EXERCISES >>
1/ Using the marriage-recovery reply below, decide whether each statement agrees with it. Give yes or no for each, with the deciding words of the reply quoted exactly.
(a) Plan A is expected to show results within a few days.
(b) Recovery cannot begin until all contact has stopped.
(c) Plan A often succeeds because the wife changes during it.
2/ Translate this sentence from the marriage-recovery reply below into Spanish: "Plan A is often successful because you change during Plan A."
3/ Summarize the marriage-recovery reply below in two sentences.

PROVIDED TEXT >>
○ ○ ○ ○ ○ ○ ○
I am sorry this is happening to you and your family. This is probably the most difficult thing you have ever gone through, but there is hope for recovery if you read everything you can get your hands on from this site and learn all the Harley principles and how to apply them in your life.

Your wife's preoccupation with her health and the unborn child is predictable and understandable. The best way you can endear yourself to her right now is to launch an all out Plan A, knowing that you will likely see no results for weeks or months...or as long as you can take it before going into Plan B. Hopefully, it won't come to that and she will cut off all contact with Om and recommit to you.

Nothing will begin in recovery or the healing process until all contact has stopped. You cannot successfully work on your marrige together if there is someone else in the picture because then her attentions are divided and she remians confused and in the fog. There is nothing you can do except Plan A to inspire her to cut contact with OM. Plan A is often successful because you change during Plan A. You learn to avoid disrespectful judgments and have an opportunity to look within to see where you might have contributed to the break down of your marriage. Regadless of what you may or may not have done is no excuse for an affair at all, but it might give you insight what were the danger signs.
○ ○ ○ ○ ○ ○ ○
DATA UNDER STUDY >>
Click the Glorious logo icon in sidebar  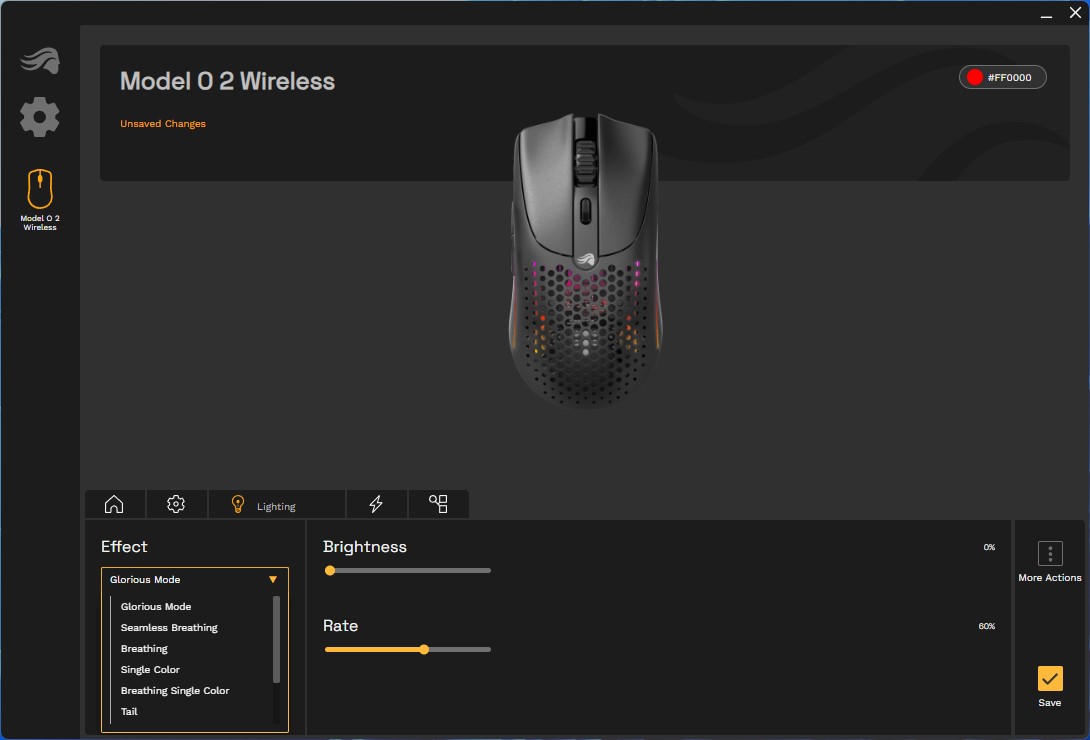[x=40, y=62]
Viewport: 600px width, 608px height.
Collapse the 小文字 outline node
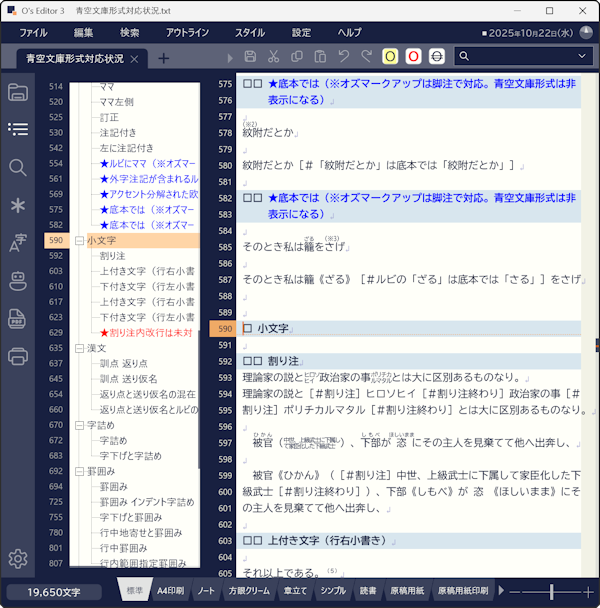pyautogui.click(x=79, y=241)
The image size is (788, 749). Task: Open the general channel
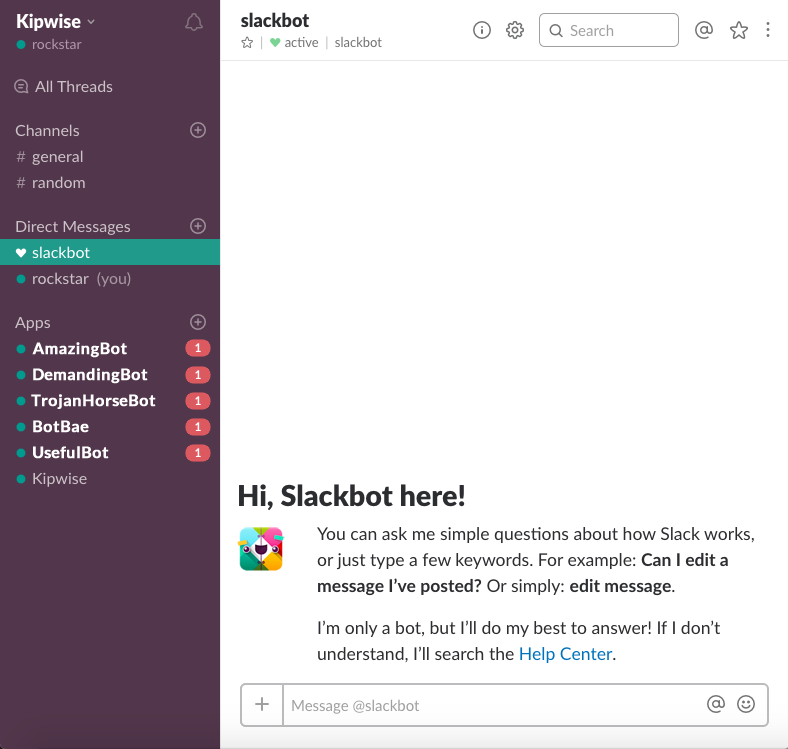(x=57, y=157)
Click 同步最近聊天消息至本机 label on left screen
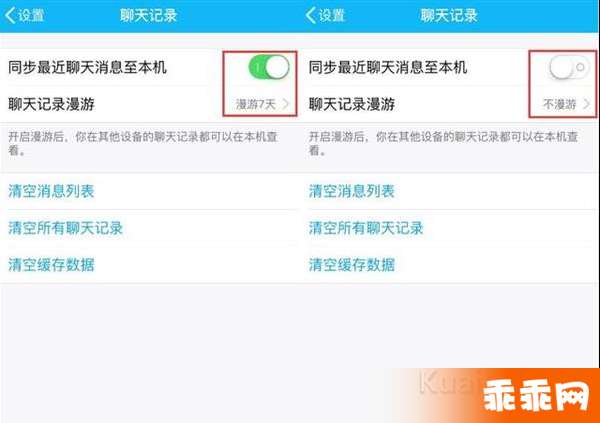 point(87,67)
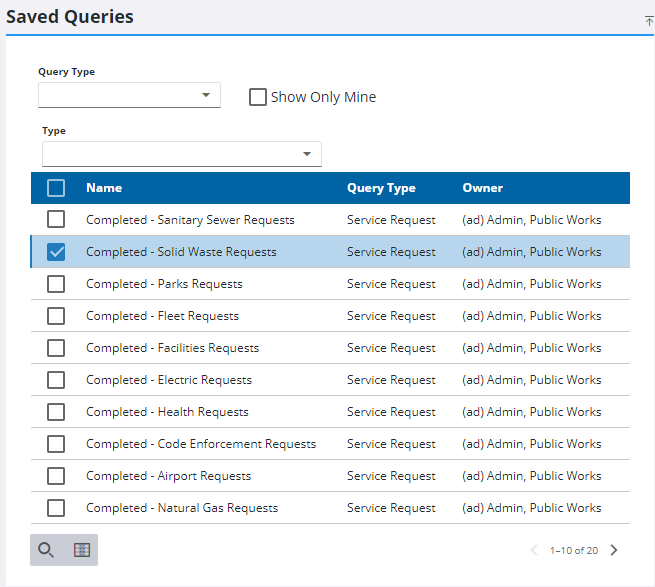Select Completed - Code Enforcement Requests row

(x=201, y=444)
○ ○ ○ ○ ○ ○ ○
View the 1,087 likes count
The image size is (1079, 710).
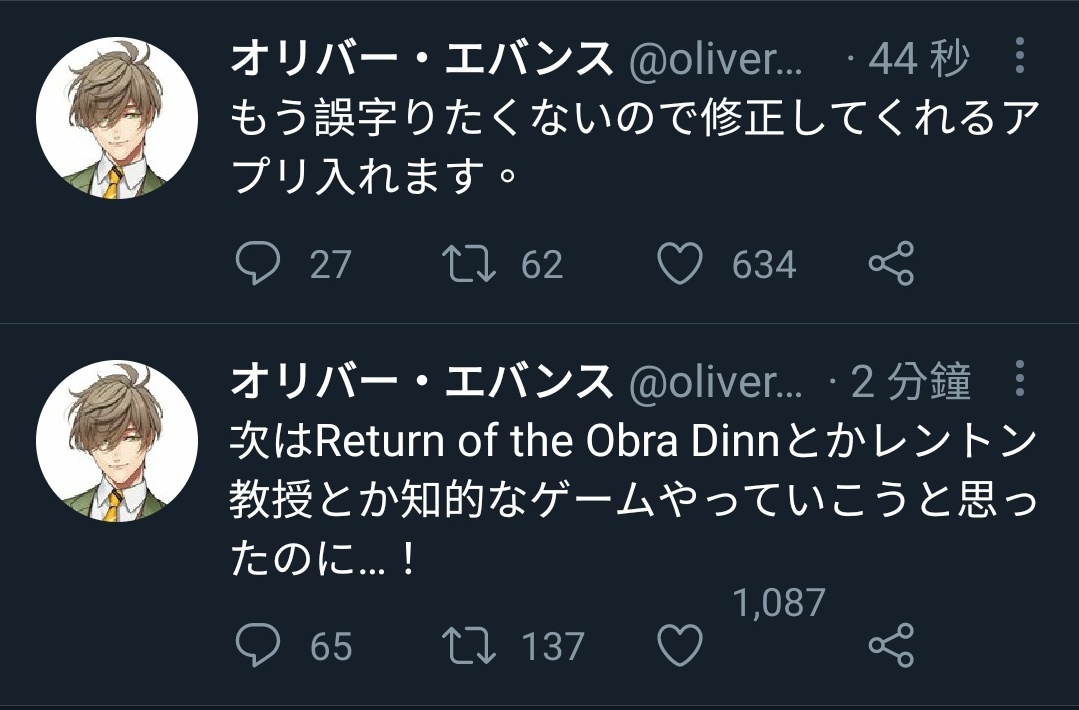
○ ○ ○ ○ ○ ○ ○
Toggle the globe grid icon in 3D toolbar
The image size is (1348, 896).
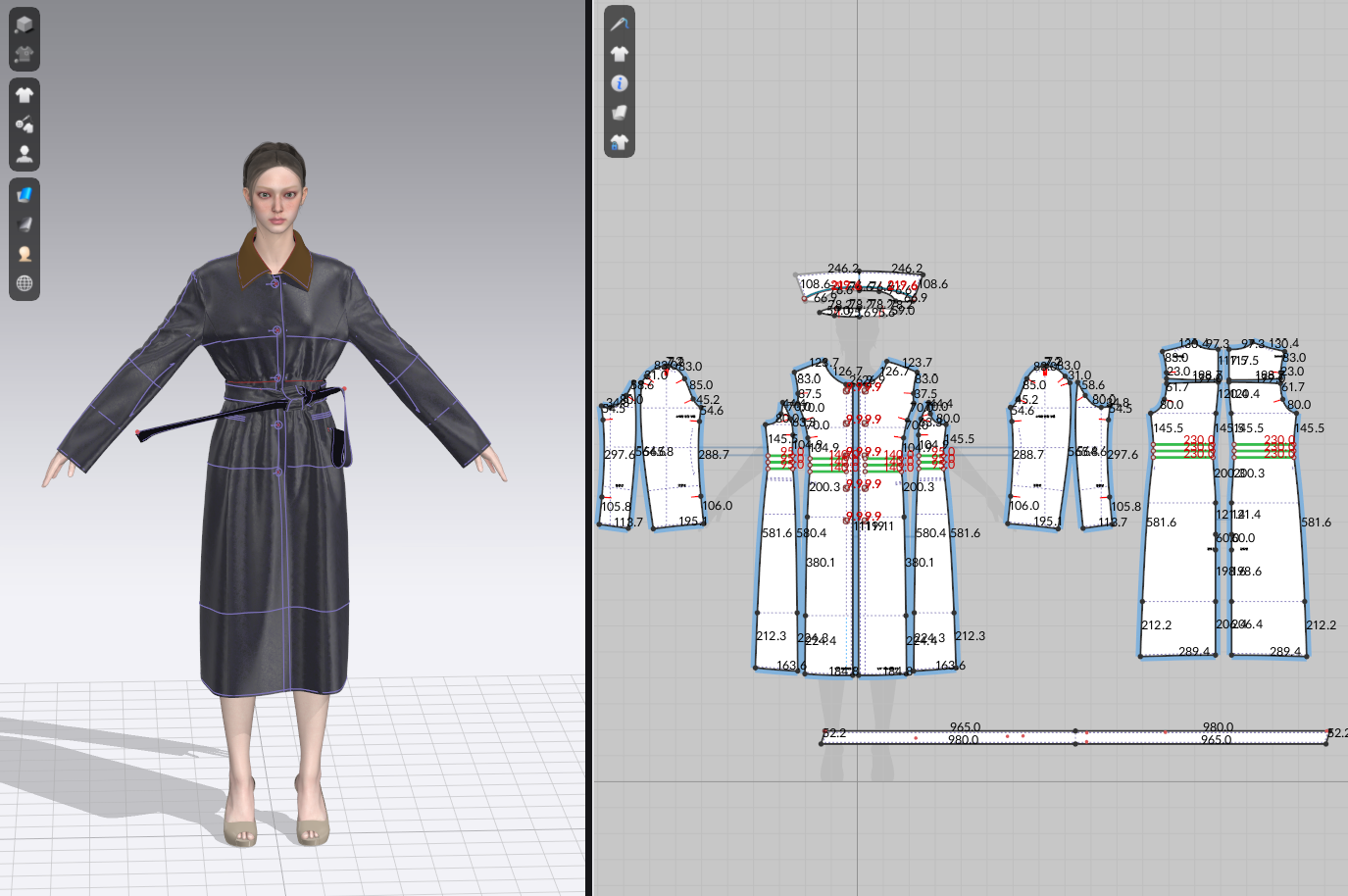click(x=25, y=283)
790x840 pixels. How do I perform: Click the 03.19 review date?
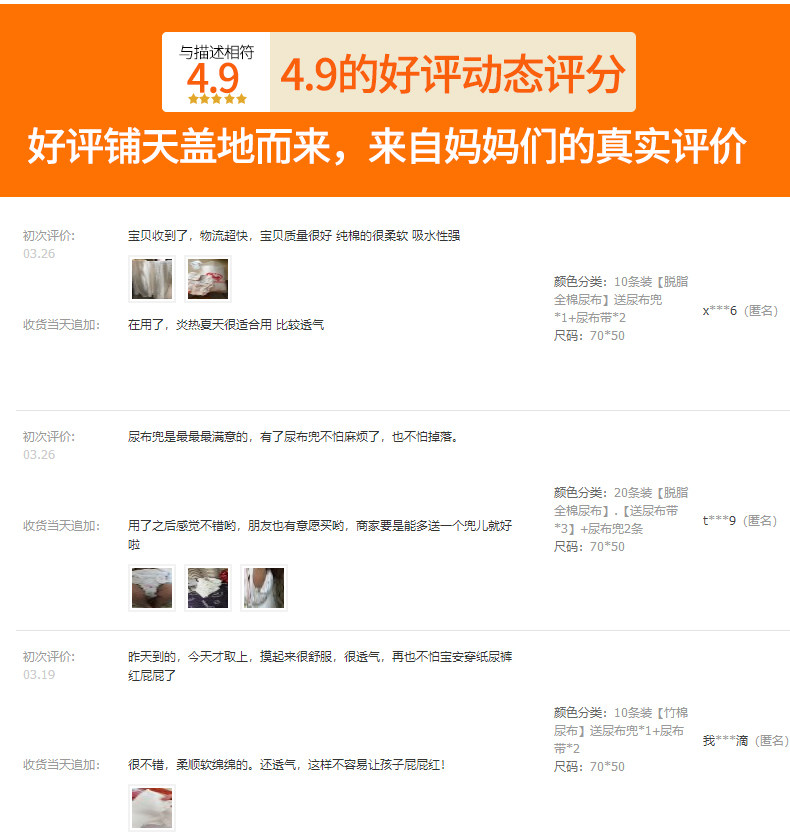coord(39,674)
○ ○ ○ ○ ○ ○ ○
SOLUTIONS PER TASK >>
1/
(a) No: "knowing that you will likely see no results for weeks or months"
(b) Yes: "Nothing will begin in recovery or the healing process until all contact has stopped."
(c) No: "Plan A is often successful because you change during Plan A."

2/ El Plan A suele tener éxito porque tú cambias durante el Plan A.

3/ The reply urges the reader, whose wife is preoccupied with her health and the unborn child, to learn the Harley principles and launch an all-out Plan A, even though results may not appear for weeks or months. It holds that recovery cannot begin until all contact with the other person stops, and that Plan A often succeeds because the reader changes by avoiding disrespectful judgments and looking at their own possible contribution to the breakdown, which is still no excuse for an affair.